--- START ---
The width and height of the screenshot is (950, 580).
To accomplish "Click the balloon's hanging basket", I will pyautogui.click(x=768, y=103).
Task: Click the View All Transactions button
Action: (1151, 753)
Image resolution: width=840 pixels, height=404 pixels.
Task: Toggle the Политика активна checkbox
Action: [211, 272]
--- END ---
TASK INSTRUCTIONS: Having read the material, return all of it word for word.

FINAL ANSWER:
The width and height of the screenshot is (950, 580).
To accomplish "Click the balloon's hanging basket", I will pyautogui.click(x=768, y=103).
Task: Click the View All Transactions button
Action: (1151, 753)
Image resolution: width=840 pixels, height=404 pixels.
Task: Toggle the Политика активна checkbox
Action: [211, 272]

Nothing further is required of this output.